◆ Instructions to follow
Will you transcribe the entries that follow, exactly and in full?
■ ■ ■ ■ ■ ■ ■
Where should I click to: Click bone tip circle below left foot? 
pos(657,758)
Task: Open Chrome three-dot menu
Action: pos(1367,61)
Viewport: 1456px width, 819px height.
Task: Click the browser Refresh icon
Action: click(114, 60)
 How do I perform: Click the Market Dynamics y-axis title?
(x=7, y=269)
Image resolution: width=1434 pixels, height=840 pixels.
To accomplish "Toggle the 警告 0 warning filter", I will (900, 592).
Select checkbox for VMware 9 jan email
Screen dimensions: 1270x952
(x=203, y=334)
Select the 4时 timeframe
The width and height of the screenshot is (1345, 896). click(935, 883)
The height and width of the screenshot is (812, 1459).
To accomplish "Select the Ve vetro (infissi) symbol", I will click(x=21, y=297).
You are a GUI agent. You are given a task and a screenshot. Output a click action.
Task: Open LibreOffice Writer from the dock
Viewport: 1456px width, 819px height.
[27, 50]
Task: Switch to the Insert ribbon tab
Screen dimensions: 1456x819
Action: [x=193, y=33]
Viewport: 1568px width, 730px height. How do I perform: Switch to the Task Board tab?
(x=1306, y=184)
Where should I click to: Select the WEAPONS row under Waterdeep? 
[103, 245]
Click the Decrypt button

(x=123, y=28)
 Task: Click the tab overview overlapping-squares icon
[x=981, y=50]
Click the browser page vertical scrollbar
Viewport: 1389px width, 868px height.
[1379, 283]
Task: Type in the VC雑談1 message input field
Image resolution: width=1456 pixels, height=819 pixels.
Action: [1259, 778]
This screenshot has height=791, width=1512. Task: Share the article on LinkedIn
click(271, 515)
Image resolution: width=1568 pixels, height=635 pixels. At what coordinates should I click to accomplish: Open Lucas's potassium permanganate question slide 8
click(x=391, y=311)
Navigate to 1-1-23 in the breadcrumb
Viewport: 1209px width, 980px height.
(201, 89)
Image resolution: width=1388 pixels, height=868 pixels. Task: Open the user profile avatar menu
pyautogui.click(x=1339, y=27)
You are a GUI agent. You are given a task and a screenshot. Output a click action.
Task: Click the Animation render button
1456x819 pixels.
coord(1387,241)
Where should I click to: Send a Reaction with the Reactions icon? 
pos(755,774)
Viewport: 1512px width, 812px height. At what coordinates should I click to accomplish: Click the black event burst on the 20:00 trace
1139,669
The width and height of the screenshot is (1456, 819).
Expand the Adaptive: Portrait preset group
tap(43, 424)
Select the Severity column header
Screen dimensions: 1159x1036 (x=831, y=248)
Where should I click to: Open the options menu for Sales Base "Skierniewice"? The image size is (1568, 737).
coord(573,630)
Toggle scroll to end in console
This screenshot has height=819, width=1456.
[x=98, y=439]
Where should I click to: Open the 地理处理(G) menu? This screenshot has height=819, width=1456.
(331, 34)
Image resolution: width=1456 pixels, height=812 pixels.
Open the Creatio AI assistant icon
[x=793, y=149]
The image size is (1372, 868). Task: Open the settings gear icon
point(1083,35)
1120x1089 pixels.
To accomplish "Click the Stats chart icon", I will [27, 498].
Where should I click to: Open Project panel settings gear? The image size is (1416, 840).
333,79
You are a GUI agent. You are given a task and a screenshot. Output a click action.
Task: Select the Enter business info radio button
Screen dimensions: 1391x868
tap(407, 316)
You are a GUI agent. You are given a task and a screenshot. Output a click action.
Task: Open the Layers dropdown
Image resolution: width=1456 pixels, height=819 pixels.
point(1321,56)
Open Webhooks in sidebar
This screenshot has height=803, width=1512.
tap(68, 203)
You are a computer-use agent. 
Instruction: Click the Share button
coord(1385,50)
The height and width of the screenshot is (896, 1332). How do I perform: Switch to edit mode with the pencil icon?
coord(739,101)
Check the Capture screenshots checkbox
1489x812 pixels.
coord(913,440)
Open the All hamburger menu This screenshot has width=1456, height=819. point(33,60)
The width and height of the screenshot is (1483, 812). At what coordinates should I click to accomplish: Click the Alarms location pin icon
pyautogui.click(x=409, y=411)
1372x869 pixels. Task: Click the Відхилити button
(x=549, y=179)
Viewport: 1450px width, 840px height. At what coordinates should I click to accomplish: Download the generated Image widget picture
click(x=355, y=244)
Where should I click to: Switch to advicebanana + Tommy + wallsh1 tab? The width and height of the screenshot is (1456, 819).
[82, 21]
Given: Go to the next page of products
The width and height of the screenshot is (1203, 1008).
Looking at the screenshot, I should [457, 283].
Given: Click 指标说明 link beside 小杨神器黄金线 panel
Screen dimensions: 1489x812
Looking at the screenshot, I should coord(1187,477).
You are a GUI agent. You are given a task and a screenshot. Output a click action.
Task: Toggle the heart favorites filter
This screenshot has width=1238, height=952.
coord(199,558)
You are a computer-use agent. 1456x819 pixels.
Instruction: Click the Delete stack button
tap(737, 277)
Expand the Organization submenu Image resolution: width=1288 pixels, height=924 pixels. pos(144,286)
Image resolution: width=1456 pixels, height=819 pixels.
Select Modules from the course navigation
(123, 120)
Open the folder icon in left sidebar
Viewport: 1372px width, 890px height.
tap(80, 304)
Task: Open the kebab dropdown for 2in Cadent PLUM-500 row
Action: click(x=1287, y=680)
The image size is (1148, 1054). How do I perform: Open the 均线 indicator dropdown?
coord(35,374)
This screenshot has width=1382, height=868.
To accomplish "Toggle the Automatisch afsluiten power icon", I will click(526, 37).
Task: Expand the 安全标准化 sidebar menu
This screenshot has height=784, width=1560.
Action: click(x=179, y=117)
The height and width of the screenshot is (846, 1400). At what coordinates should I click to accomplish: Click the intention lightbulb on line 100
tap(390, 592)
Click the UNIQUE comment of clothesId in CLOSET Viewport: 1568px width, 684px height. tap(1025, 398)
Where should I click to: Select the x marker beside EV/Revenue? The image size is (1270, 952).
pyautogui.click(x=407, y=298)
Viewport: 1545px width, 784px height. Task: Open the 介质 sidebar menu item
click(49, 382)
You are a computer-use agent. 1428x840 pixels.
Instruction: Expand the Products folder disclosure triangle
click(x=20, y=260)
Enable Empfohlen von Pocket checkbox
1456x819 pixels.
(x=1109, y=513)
■ ■ ■ ■ ■ ■ ■
◆ Solution to this exercise
Where should I click to: Click bone tip circle below left foot? 
pos(657,758)
Task: Open Chrome three-dot menu
Action: pos(1367,61)
Viewport: 1456px width, 819px height.
Task: Click the browser Refresh icon
Action: click(114, 60)
 How do I perform: Click the Market Dynamics y-axis title?
(x=7, y=269)
Image resolution: width=1434 pixels, height=840 pixels.
To accomplish "Toggle the 警告 0 warning filter", I will (900, 592).
Select checkbox for VMware 9 jan email
Screen dimensions: 1270x952
(x=203, y=334)
Select the 4时 timeframe
The width and height of the screenshot is (1345, 896). click(935, 883)
The height and width of the screenshot is (812, 1459).
To accomplish "Select the Ve vetro (infissi) symbol", I will click(x=21, y=297).
You are a GUI agent. You are given a task and a screenshot. Output a click action.
Task: Open LibreOffice Writer from the dock
Viewport: 1456px width, 819px height.
[27, 50]
Task: Switch to the Insert ribbon tab
Screen dimensions: 1456x819
Action: [x=193, y=33]
Viewport: 1568px width, 730px height. How do I perform: Switch to the Task Board tab?
(x=1306, y=184)
Where should I click to: Select the WEAPONS row under Waterdeep? 
[103, 245]
Click the Decrypt button

(x=123, y=28)
 Task: Click the tab overview overlapping-squares icon
[x=981, y=50]
Click the browser page vertical scrollbar
Viewport: 1389px width, 868px height.
[1379, 283]
Task: Type in the VC雑談1 message input field
Image resolution: width=1456 pixels, height=819 pixels.
Action: [1259, 778]
This screenshot has height=791, width=1512. Task: Share the article on LinkedIn
click(271, 515)
Image resolution: width=1568 pixels, height=635 pixels. At what coordinates should I click to accomplish: Open Lucas's potassium permanganate question slide 8
click(x=391, y=311)
Navigate to 1-1-23 in the breadcrumb
Viewport: 1209px width, 980px height.
(201, 89)
Image resolution: width=1388 pixels, height=868 pixels. Task: Open the user profile avatar menu
pyautogui.click(x=1339, y=27)
You are a GUI agent. You are given a task and a screenshot. Output a click action.
Task: Click the Animation render button
1456x819 pixels.
coord(1387,241)
Where should I click to: Send a Reaction with the Reactions icon? 
pos(755,774)
Viewport: 1512px width, 812px height. At what coordinates should I click to accomplish: Click the black event burst on the 20:00 trace
1139,669
The width and height of the screenshot is (1456, 819).
Expand the Adaptive: Portrait preset group
tap(43, 424)
Select the Severity column header
Screen dimensions: 1159x1036 (x=831, y=248)
Where should I click to: Open the options menu for Sales Base "Skierniewice"? The image size is (1568, 737).
coord(573,630)
Toggle scroll to end in console
This screenshot has height=819, width=1456.
[x=98, y=439]
Where should I click to: Open the 地理处理(G) menu? This screenshot has height=819, width=1456.
(331, 34)
Image resolution: width=1456 pixels, height=812 pixels.
Open the Creatio AI assistant icon
[x=793, y=149]
The image size is (1372, 868). Task: Open the settings gear icon
point(1083,35)
1120x1089 pixels.
To accomplish "Click the Stats chart icon", I will [27, 498].
Where should I click to: Open Project panel settings gear? The image size is (1416, 840).
333,79
You are a GUI agent. You are given a task and a screenshot. Output a click action.
Task: Select the Enter business info radio button
Screen dimensions: 1391x868
tap(407, 316)
You are a GUI agent. You are given a task and a screenshot. Output a click action.
Task: Open the Layers dropdown
Image resolution: width=1456 pixels, height=819 pixels.
point(1321,56)
Open Webhooks in sidebar
This screenshot has height=803, width=1512.
tap(68, 203)
You are a computer-use agent. 
Instruction: Click the Share button
coord(1385,50)
The height and width of the screenshot is (896, 1332). How do I perform: Switch to edit mode with the pencil icon?
coord(739,101)
Check the Capture screenshots checkbox
1489x812 pixels.
coord(913,440)
Open the All hamburger menu This screenshot has width=1456, height=819. point(33,60)
The width and height of the screenshot is (1483, 812). At what coordinates should I click to accomplish: Click the Alarms location pin icon
pyautogui.click(x=409, y=411)
1372x869 pixels. Task: Click the Відхилити button
(x=549, y=179)
Viewport: 1450px width, 840px height. At what coordinates should I click to accomplish: Download the generated Image widget picture
click(x=355, y=244)
Where should I click to: Switch to advicebanana + Tommy + wallsh1 tab? The width and height of the screenshot is (1456, 819).
[82, 21]
Given: Go to the next page of products
The width and height of the screenshot is (1203, 1008).
Looking at the screenshot, I should [457, 283].
Given: Click 指标说明 link beside 小杨神器黄金线 panel
Screen dimensions: 1489x812
Looking at the screenshot, I should coord(1187,477).
You are a GUI agent. You are given a task and a screenshot. Output a click action.
Task: Toggle the heart favorites filter
This screenshot has width=1238, height=952.
coord(199,558)
You are a computer-use agent. 1456x819 pixels.
Instruction: Click the Delete stack button
tap(737, 277)
Expand the Organization submenu Image resolution: width=1288 pixels, height=924 pixels. pos(144,286)
Image resolution: width=1456 pixels, height=819 pixels.
Select Modules from the course navigation
(123, 120)
Open the folder icon in left sidebar
Viewport: 1372px width, 890px height.
tap(80, 304)
Task: Open the kebab dropdown for 2in Cadent PLUM-500 row
Action: click(x=1287, y=680)
The image size is (1148, 1054). How do I perform: Open the 均线 indicator dropdown?
coord(35,374)
This screenshot has width=1382, height=868.
To accomplish "Toggle the Automatisch afsluiten power icon", I will click(526, 37).
Task: Expand the 安全标准化 sidebar menu
This screenshot has height=784, width=1560.
Action: click(x=179, y=117)
The height and width of the screenshot is (846, 1400). At what coordinates should I click to accomplish: Click the intention lightbulb on line 100
tap(390, 592)
Click the UNIQUE comment of clothesId in CLOSET Viewport: 1568px width, 684px height. tap(1025, 398)
Where should I click to: Select the x marker beside EV/Revenue? The image size is (1270, 952).
pyautogui.click(x=407, y=298)
Viewport: 1545px width, 784px height. Task: Open the 介质 sidebar menu item
click(49, 382)
You are a computer-use agent. 1428x840 pixels.
Instruction: Expand the Products folder disclosure triangle
click(x=20, y=260)
Enable Empfohlen von Pocket checkbox
1456x819 pixels.
(x=1109, y=513)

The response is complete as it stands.